And this place our forefathers built for man!
Old Play.
The dungeon in which the younger Philipson was immured was one of those gloomy caverns which cry shame on the inhumanity of our ancestors. They seem to have been almost insensible to the distinction betwixt innocence and guilt, as the consequences of mere accusation must have been far more severe in those days than is in our own that species of imprisonment which is adjudged as an express punishment for crime.
The cell of Arthur Philipson was of considerable length, but dark and narrow, and dug out of the solid rock upon which the tower was founded. A small lamp was allowed him, not, however, without some grumbling, but his arms were still kept bound; and when he asked for a draught of water, one of the grim satellites by whom he was thrust into this cell answered surlily that he might endure his thirst for all the time his life was likely to last—a gloomy response, which augured that his privations would continue as long as his life, yet neither be of long duration. By the dim lamp he had groped his way to a bench, or rough seat, cut in the rock; and, as his eyes got gradually accustomed to the obscurity of the region in which he was immured, he became aware of a ghastly cleft in the floor of his dungeon, somewhat resembling the opening of a draw-well, but irregular in its aperture, and apparently the mouth of a gulf of Nature's conformation, slightly assisted by the labour of human art.
"Here, then, is my death-bed," he said, "and that gulf perhaps the grave which yawns for my remains! Nay, I have heard of prisoners being plunged into such horrid abysses while they were yet alive, to die at leisure, crushed with wounds, their groans unheard, and their fate unpitied!"

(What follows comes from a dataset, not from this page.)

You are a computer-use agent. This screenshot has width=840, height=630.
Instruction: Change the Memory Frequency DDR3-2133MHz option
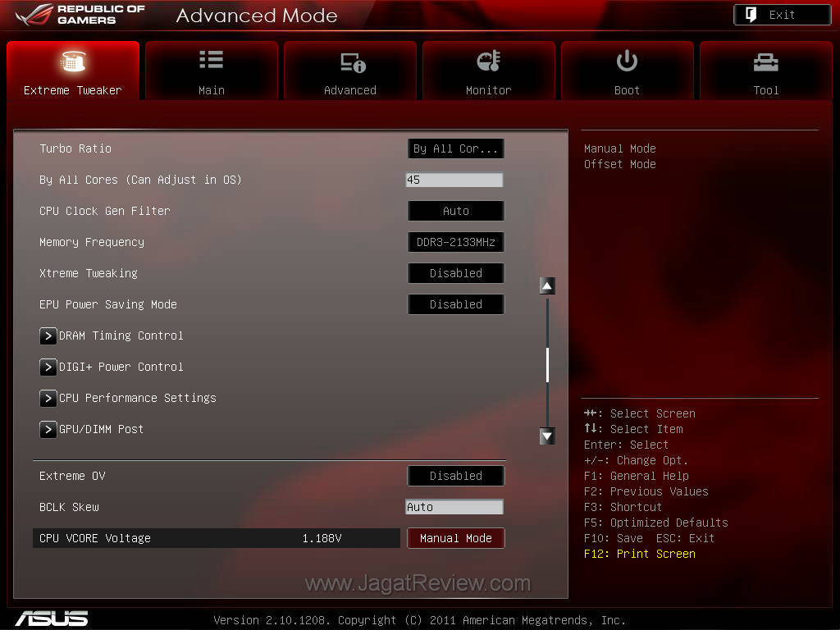point(455,242)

He approached his head to the dismal cavity, and heard, as at a great depth, the sound of a sullen and, as it seemed, subterranean stream. The sunless waves appeared murmuring for their victim. Death is dreadful at all ages; but in the first springtide of youth, with all the feelings of enjoyment afloat, and eager for gratification, to be snatched forcibly from the banquet to which the individual has but just sat down, is peculiarly appalling, even when the change comes in the ordinary course of nature. But to sit, like young Philipson, on the brink of the subterranean abyss, and ruminate in horrid doubt concerning the mode in which death was to be inflicted, was a situation which might break the spirit of the boldest; and the unfortunate captive was wholly unable to suppress the natural tears that flowed from his eyes in torrents, and which his bound arms did not permit him to wipe away. We have already noticed that, although a gallant young man in aught of danger which was to be faced and overcome by active exertion, the youth was strongly imaginative, and sensitive to a powerful extent to all those exaggerations which, in a situation of helpless uncertainty, fancy lends to distract the soul of him who must passively expect an approaching evil.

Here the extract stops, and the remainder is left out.